Records contained in a dataset
== Segment start ==
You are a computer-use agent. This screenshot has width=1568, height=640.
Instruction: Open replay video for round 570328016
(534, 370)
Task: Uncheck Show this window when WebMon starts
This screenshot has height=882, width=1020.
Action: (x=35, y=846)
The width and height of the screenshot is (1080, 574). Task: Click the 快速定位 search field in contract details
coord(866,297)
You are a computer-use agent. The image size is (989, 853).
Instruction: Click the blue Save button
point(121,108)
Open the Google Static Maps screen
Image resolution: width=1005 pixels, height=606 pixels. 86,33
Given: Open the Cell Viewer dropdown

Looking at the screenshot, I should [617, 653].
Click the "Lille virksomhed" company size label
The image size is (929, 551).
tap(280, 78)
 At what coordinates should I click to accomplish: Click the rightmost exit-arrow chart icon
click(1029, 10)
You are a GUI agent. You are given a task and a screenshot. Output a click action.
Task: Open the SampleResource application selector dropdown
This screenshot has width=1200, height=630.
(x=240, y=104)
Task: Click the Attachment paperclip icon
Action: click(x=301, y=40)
== Segment end ==
■ What this task involves
Write the lines out again exactly, from the one containing "At what coordinates" through the last line of the records, and include no other lines.

■ Expected answer
 At what coordinates should I click to accomplish: Click the rightmost exit-arrow chart icon
click(1029, 10)
You are a GUI agent. You are given a task and a screenshot. Output a click action.
Task: Open the SampleResource application selector dropdown
This screenshot has width=1200, height=630.
(x=240, y=104)
Task: Click the Attachment paperclip icon
Action: click(x=301, y=40)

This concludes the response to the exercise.